Extracted data entries
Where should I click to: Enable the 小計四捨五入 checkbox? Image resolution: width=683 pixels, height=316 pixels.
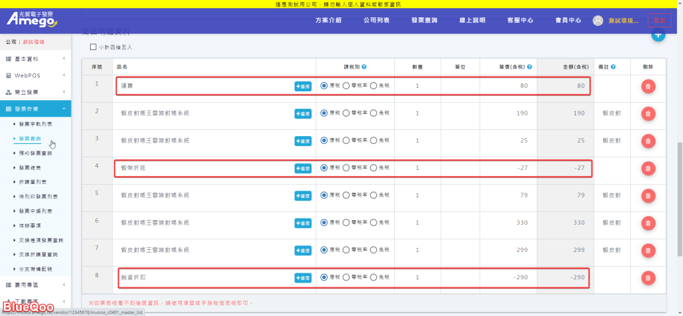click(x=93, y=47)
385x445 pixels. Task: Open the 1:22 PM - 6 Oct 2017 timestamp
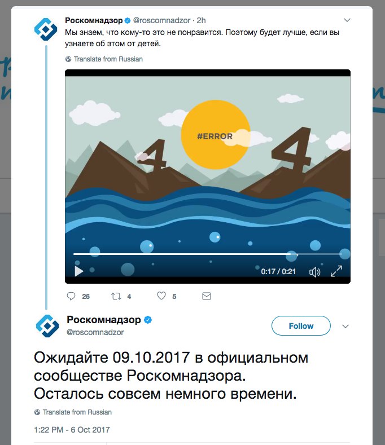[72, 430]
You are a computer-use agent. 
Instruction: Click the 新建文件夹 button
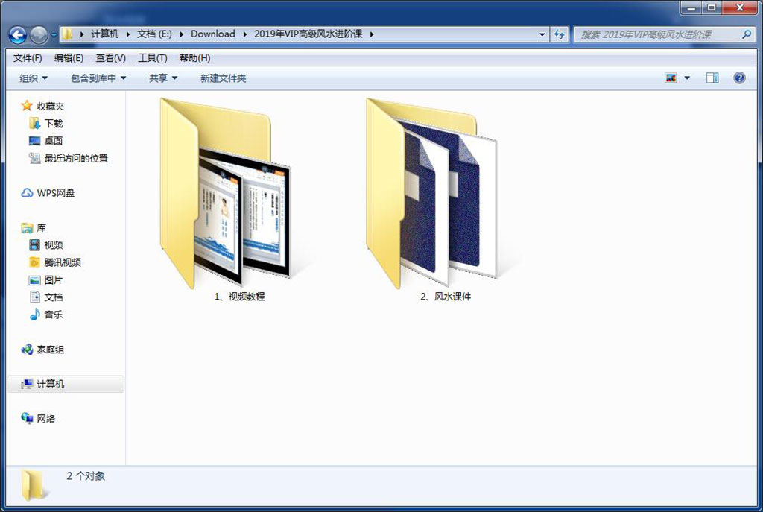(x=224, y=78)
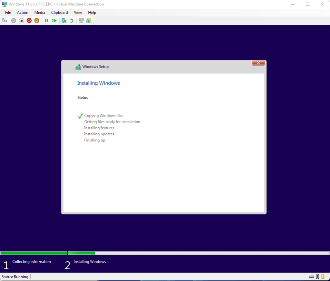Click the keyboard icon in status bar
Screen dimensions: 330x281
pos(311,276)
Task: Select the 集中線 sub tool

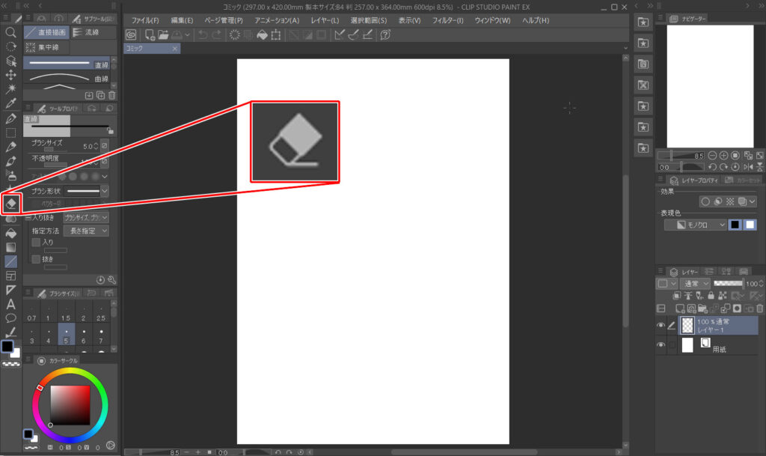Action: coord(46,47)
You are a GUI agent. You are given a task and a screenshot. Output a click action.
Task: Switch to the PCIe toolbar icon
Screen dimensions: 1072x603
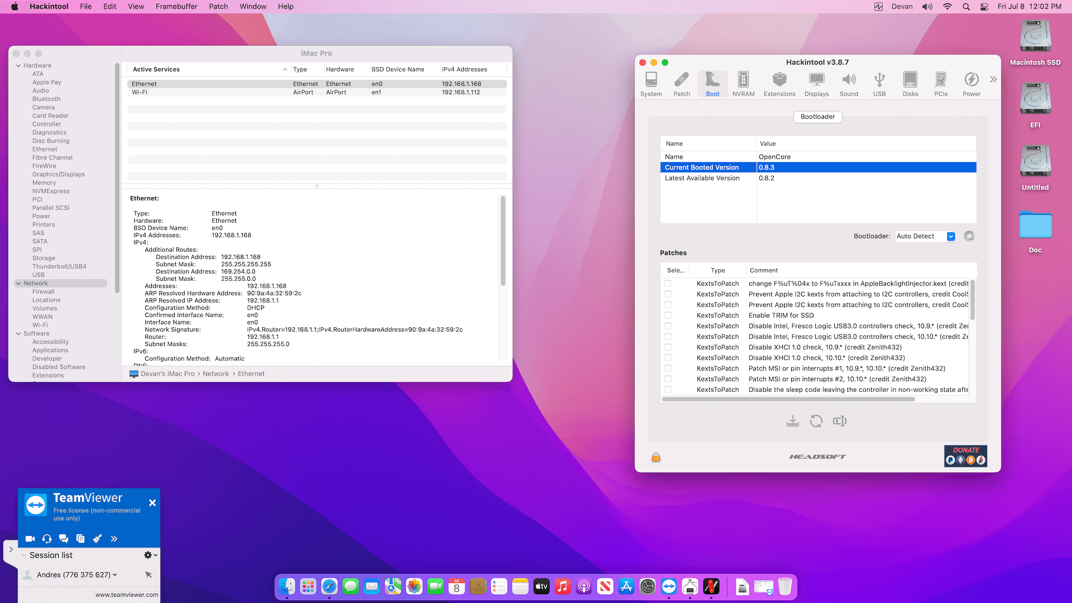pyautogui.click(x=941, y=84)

---

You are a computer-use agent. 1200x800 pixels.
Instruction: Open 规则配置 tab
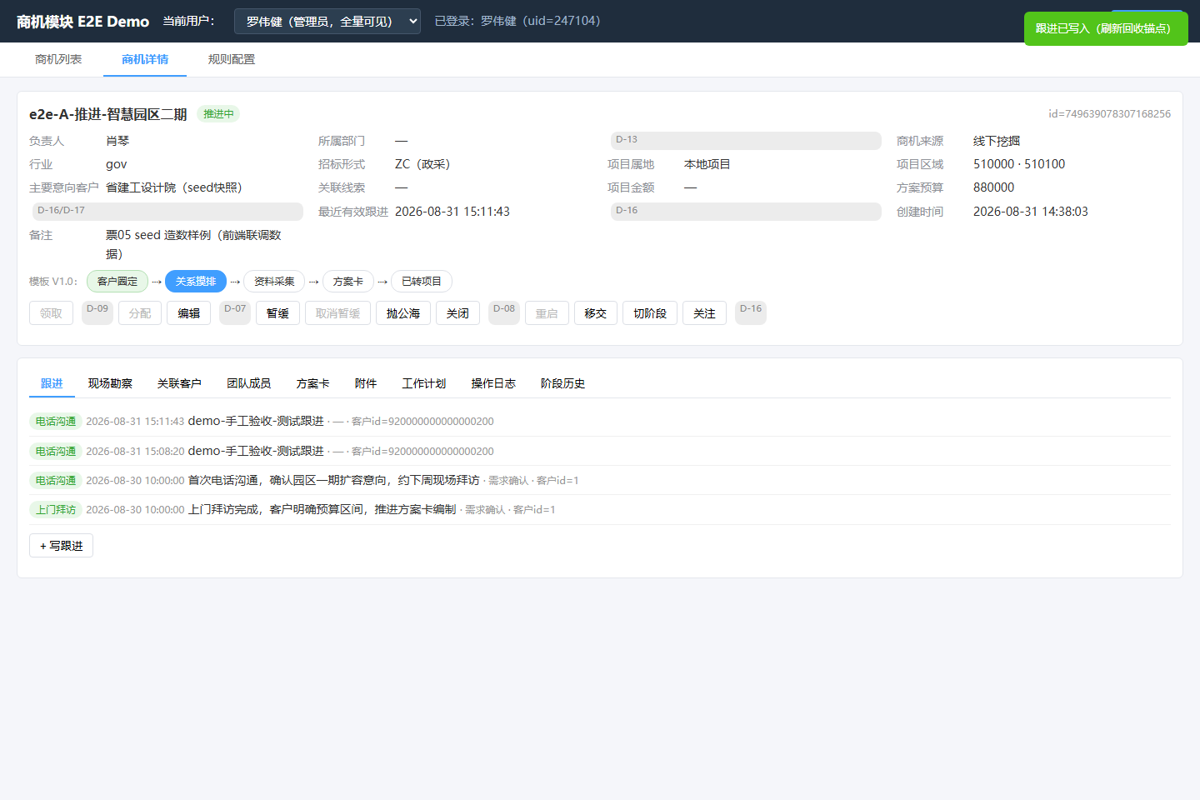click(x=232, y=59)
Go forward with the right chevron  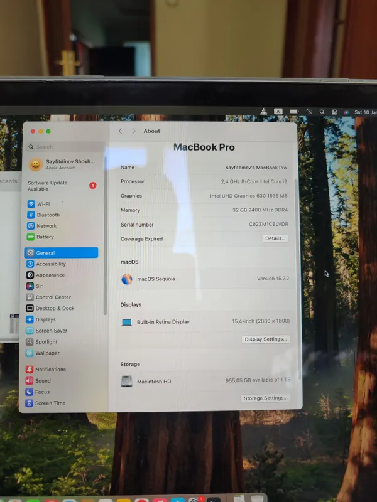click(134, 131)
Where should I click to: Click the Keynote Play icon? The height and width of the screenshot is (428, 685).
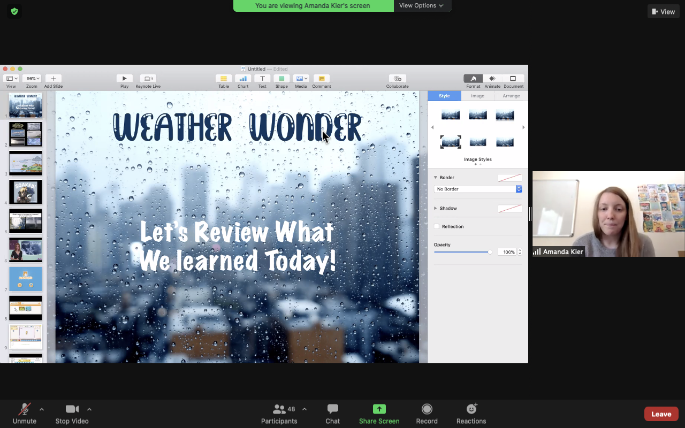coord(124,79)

---

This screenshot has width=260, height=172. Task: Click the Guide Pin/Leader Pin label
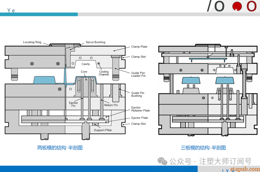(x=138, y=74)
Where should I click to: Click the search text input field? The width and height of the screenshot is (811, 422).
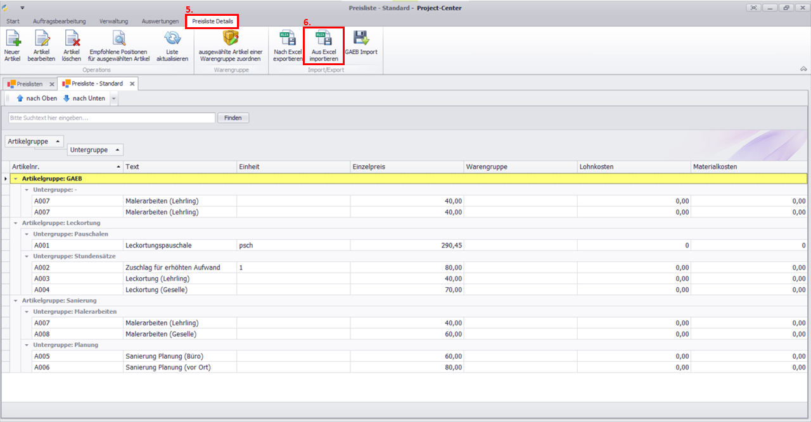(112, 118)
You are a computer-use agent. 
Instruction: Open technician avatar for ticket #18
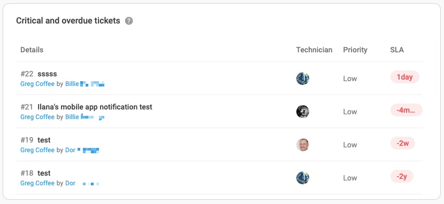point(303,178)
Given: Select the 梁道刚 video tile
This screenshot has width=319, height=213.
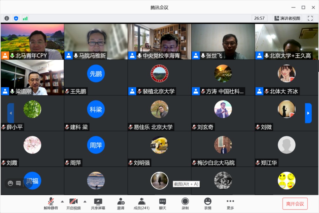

**What to work on**
Read the records above. Show each line that has the string "agent".

**Your solution**
You are a computer-use agent. 
You are a GUI agent. You are given a task and a screenshot. Output a click action.
You are a computer-use agent. 1200x800 pixels.
You are a computer-use agent. 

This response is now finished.